In 2005, I moved to Pittsburgh to complete my dietetic internship, and I became a certified Registered Dietitian-Nutritionist in 2006. The next six years were spent working in healthcare as a clinical dietitian, food service director and retail manager in local hospitals. In these roles, I developed my managerial and team-management skills. I worked with financial budgets, inventory management, menu planning, staff development and scheduling. During my time as the retail manager at UPMC Magee-Womens Hospital, I became more interested in the way the food industry sources and grows its food and in the impact it has on our environment. For example: I was part of the initial setup of Magee’s organic courtyard program, where we grew organic vegetables and herbs to be used in the cafeterias.
In search of becoming even more involved in Pittsburgh’s local food system, I came across the grocery manager position at the co-op. While working here, I completed my Master of Science in Sustainable Food Systems at Green Mountain College of Poultney, VT. My master’s program, in addition to my natural-foods experience, allowed me to learn more intimately the strengths of our food system and the areas that need advocacy. In my years of service at the co-op, I have further strengthened my skills in category management, leadership and team-building, and I have experienced first-hand the many roles the co-op plays in the local food community.
In many of my positions, I have had the opportunity to create and re-think processes and procedures in order to generate and improve results. As a leader, I have implemented and taught new systems to the teams I have led, as well as increased sales and profitability. I have used existing tools for data analysis, along with new tools I developed, to determine the success of promotions, sales, and programs.
The co-op plays an important role in our local food system, and I’m excited to be a part of that as we continue to grow. As we evolve as an organization, I would like to see us transition from a focus on the “triple bottom line” (People, Planet, and Profit) to a quadruple bottom line — also looking at our Purpose in the community we serve.

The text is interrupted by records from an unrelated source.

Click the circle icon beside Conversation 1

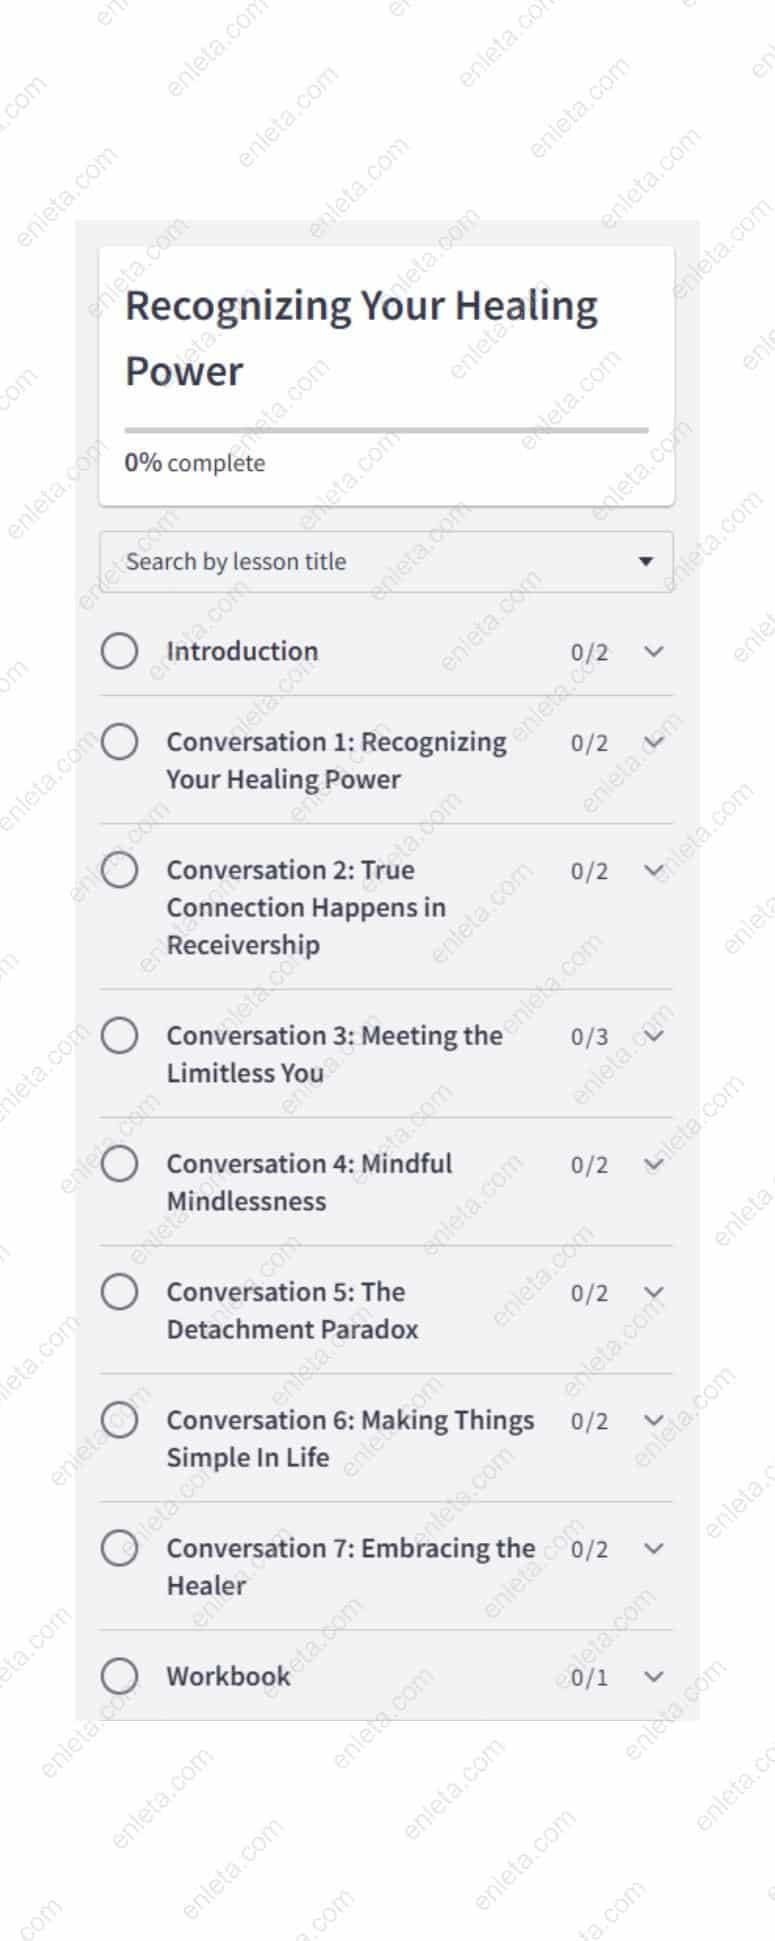click(x=119, y=742)
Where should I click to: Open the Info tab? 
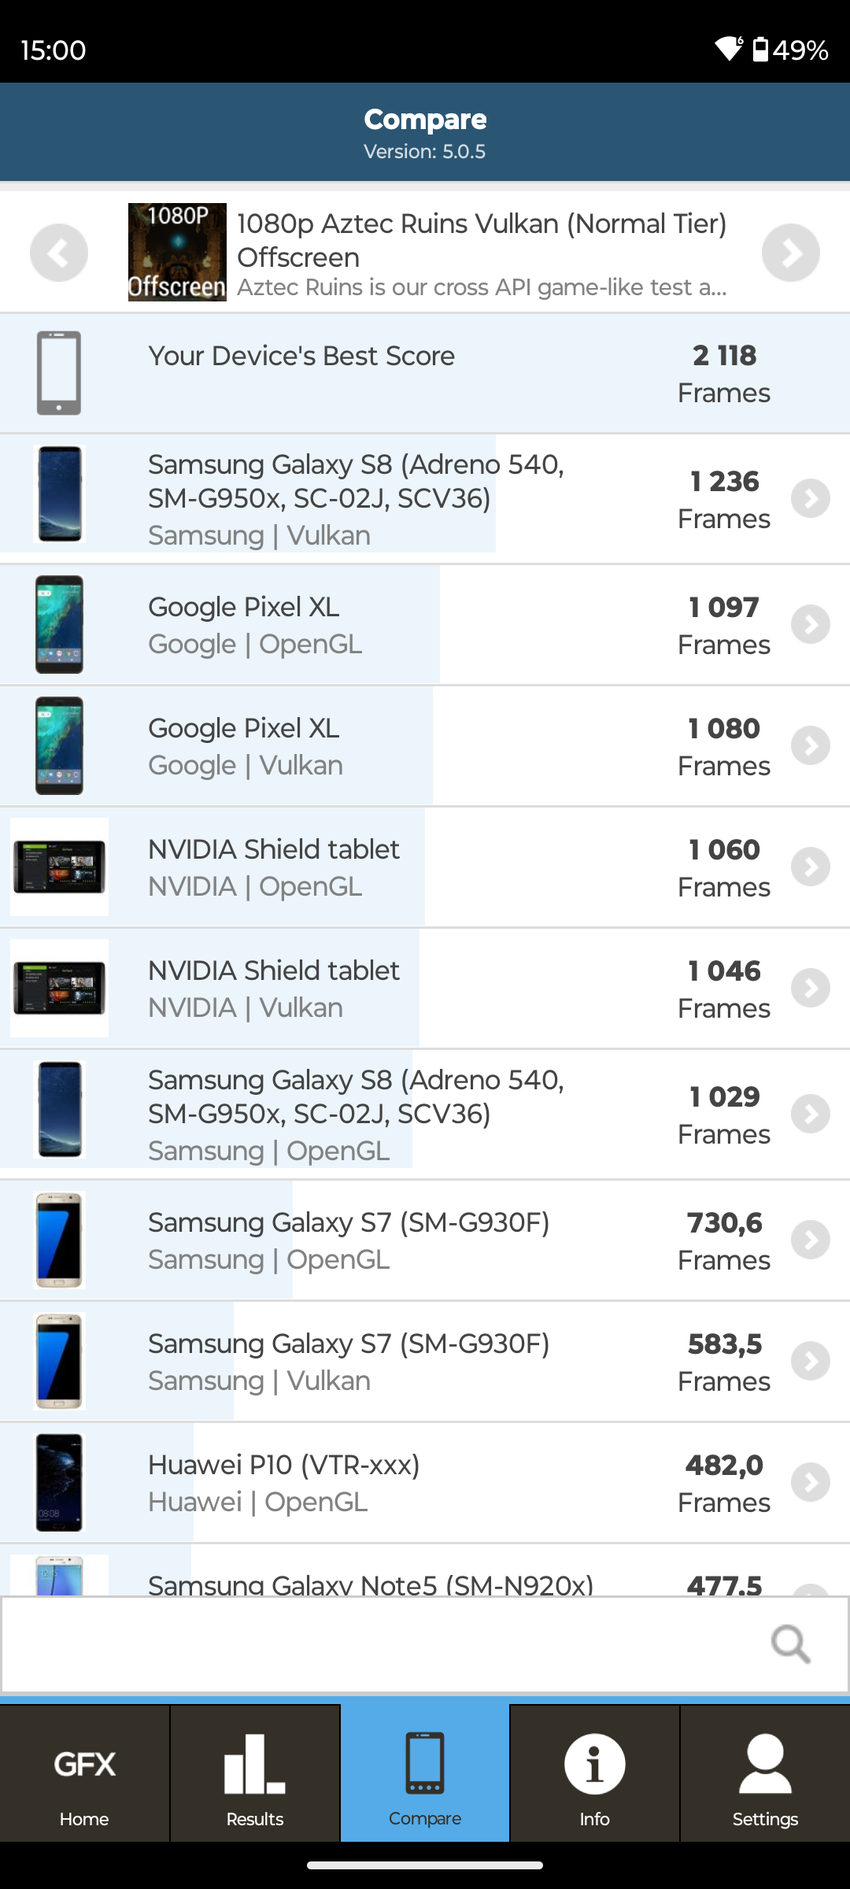tap(594, 1774)
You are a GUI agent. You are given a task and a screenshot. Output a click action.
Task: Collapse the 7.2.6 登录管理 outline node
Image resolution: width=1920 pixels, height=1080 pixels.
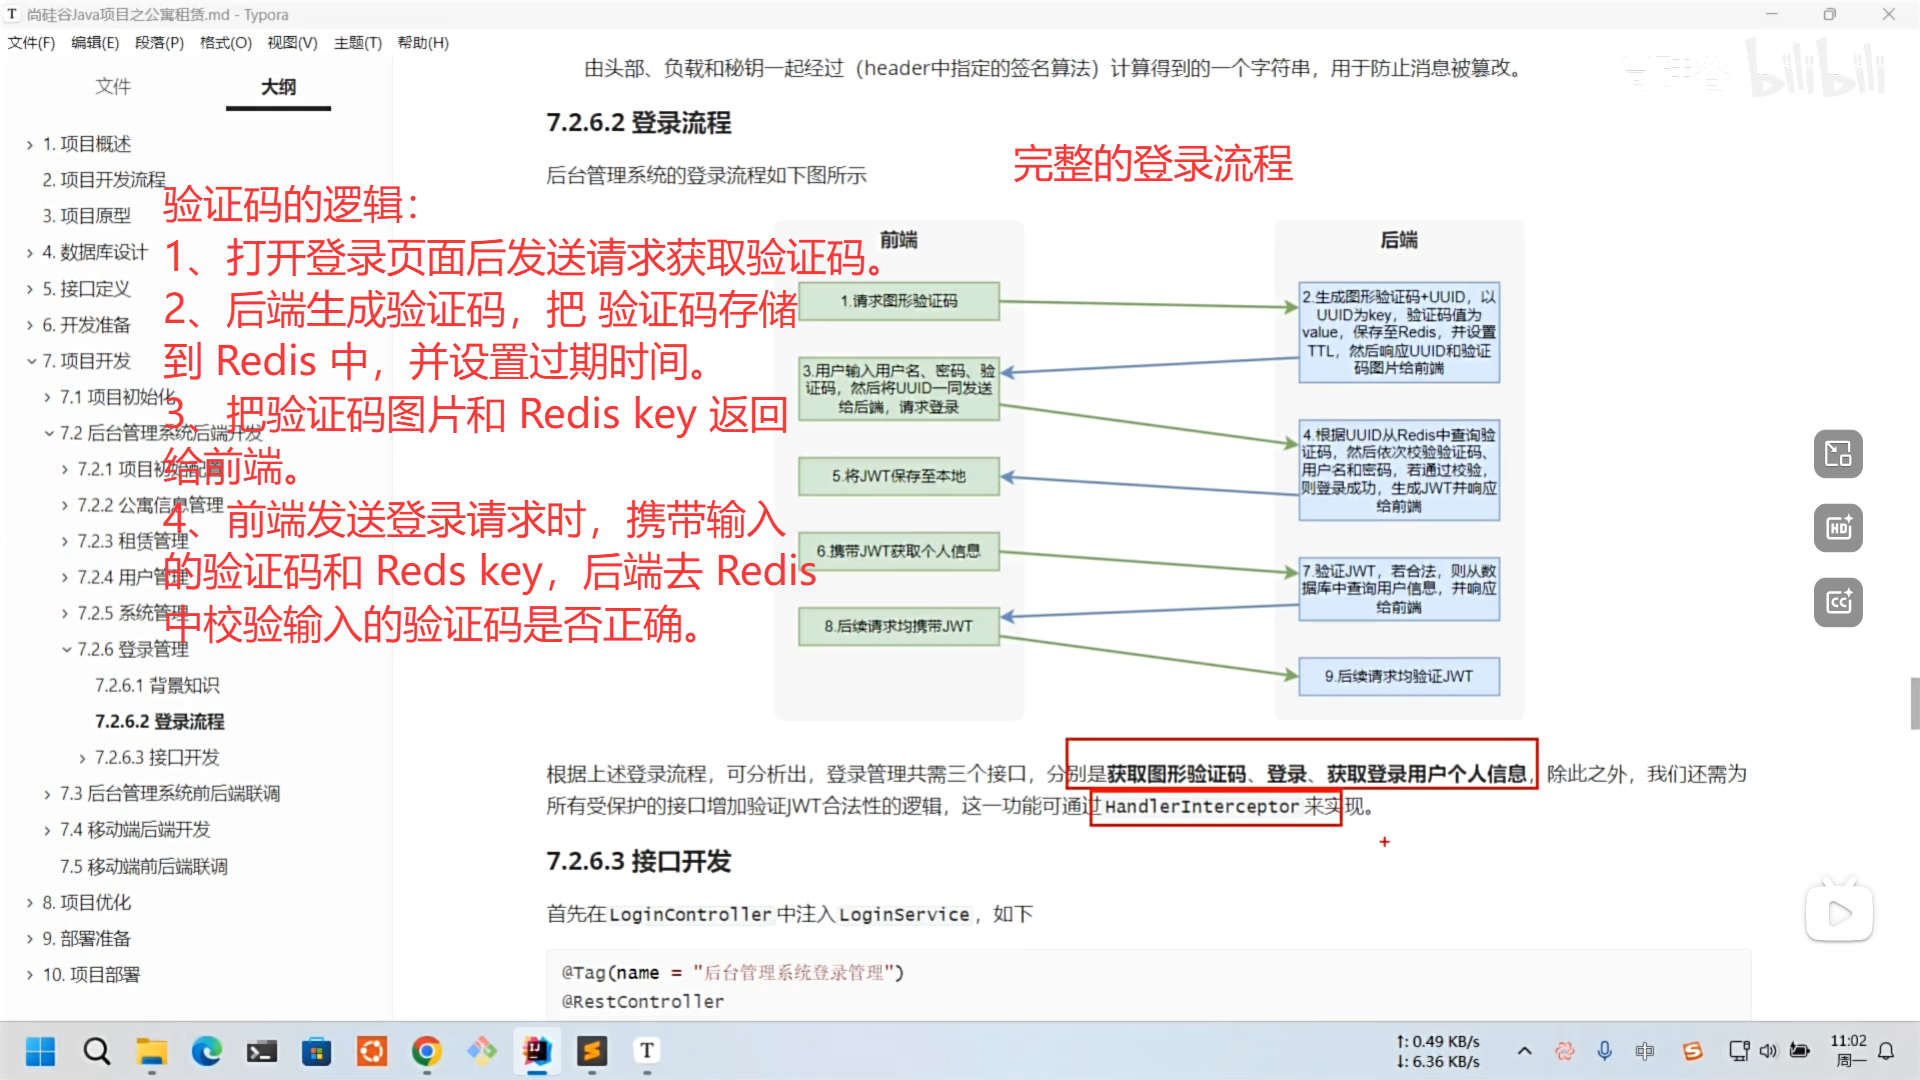pyautogui.click(x=66, y=650)
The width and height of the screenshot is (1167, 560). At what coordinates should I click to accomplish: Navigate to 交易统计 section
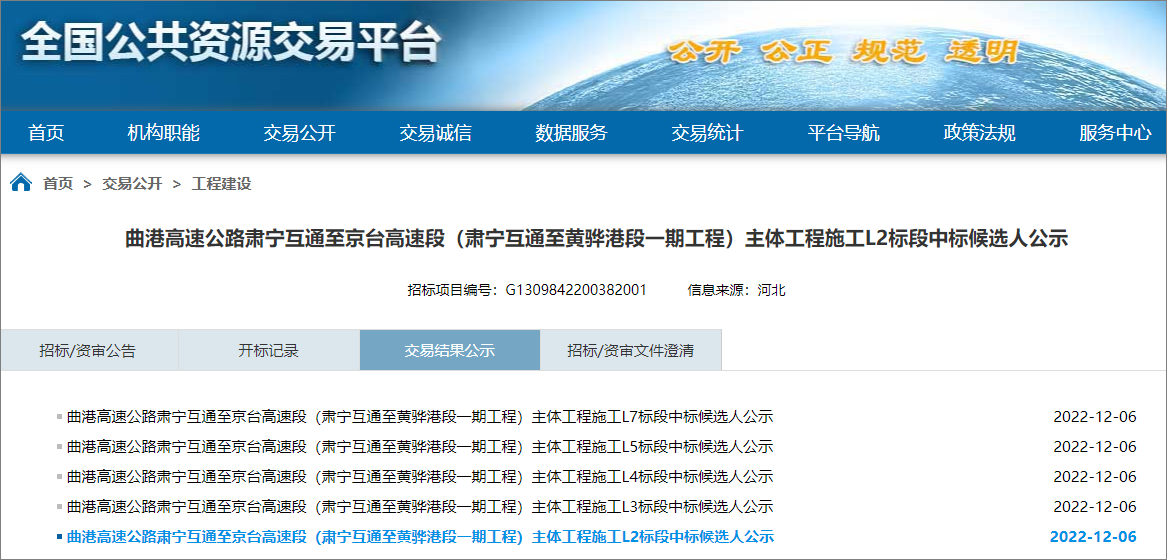(707, 133)
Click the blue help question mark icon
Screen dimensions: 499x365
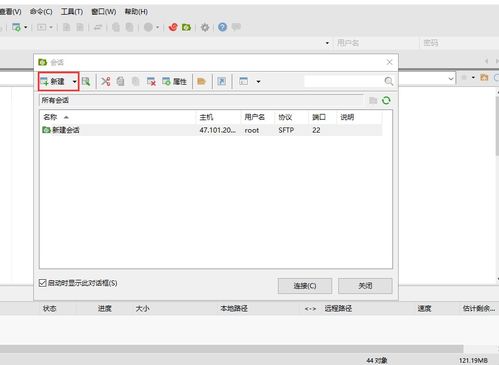coord(222,27)
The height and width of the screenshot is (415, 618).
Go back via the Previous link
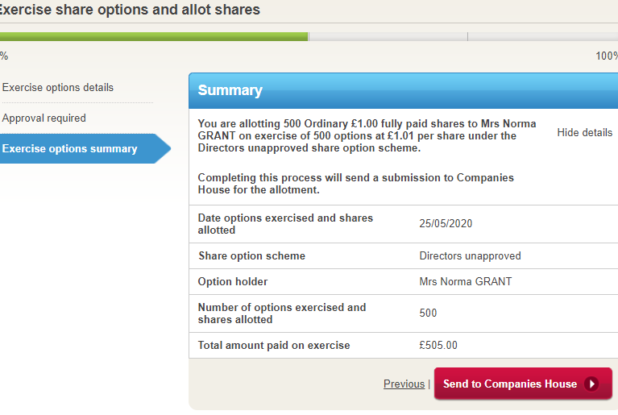(404, 384)
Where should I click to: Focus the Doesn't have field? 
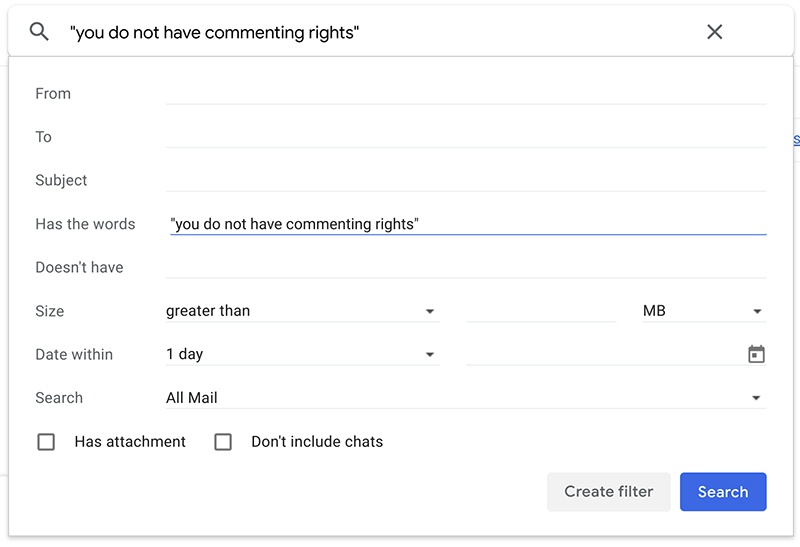465,267
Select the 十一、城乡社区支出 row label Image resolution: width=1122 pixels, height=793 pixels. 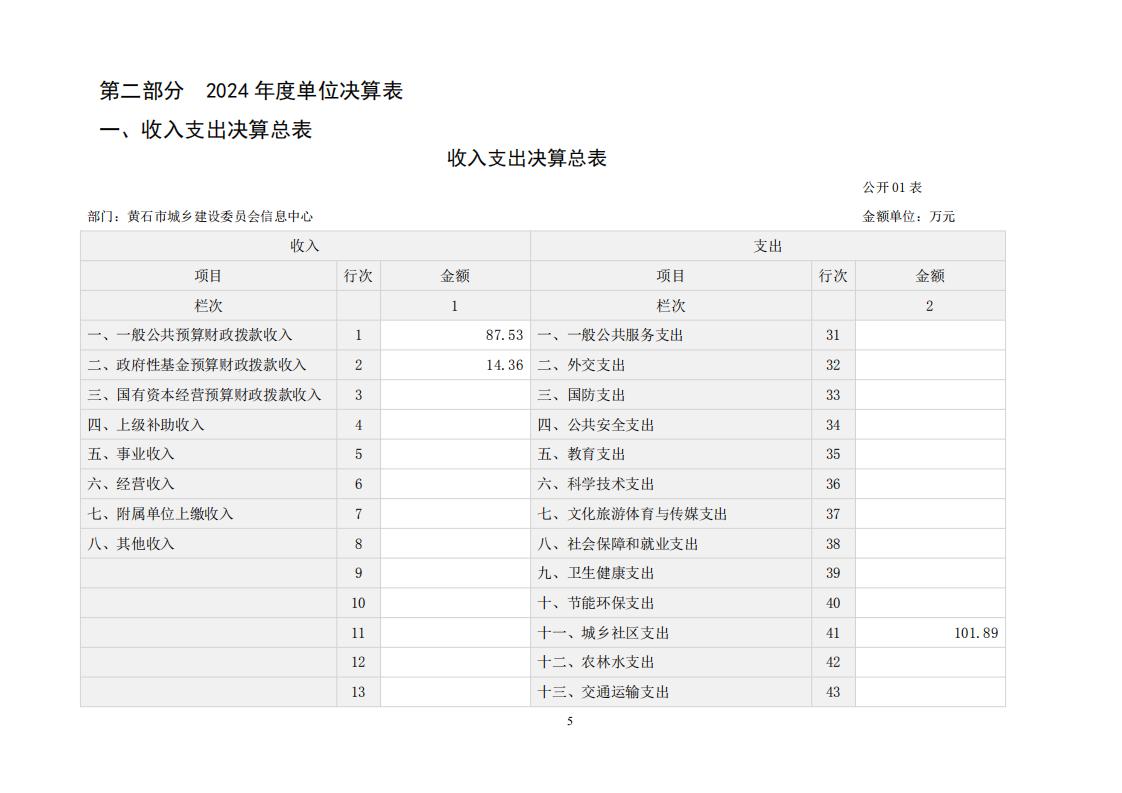tap(603, 633)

As a cooperative business, this should be an easy transition. I see us working together with staff, our board of directors and our members to strengthen our culture to be more inclusive and transparent. Being connected to where our food comes from is important, and my intent is to connect our members and shoppers with our farmers, to show each group how important they are in creating a resilient local food system. My goal is to continue to grow our financial stability so that we can explore our options to serve our staff, members, and shoppers even better. This will likely include looking into improving our current location or finding one that better suits our needs, like serving as many shoppers and local producers as possible.
I am grateful and eager to begin as the general manager of our co-op. I feel that we have an exciting future ahead of us!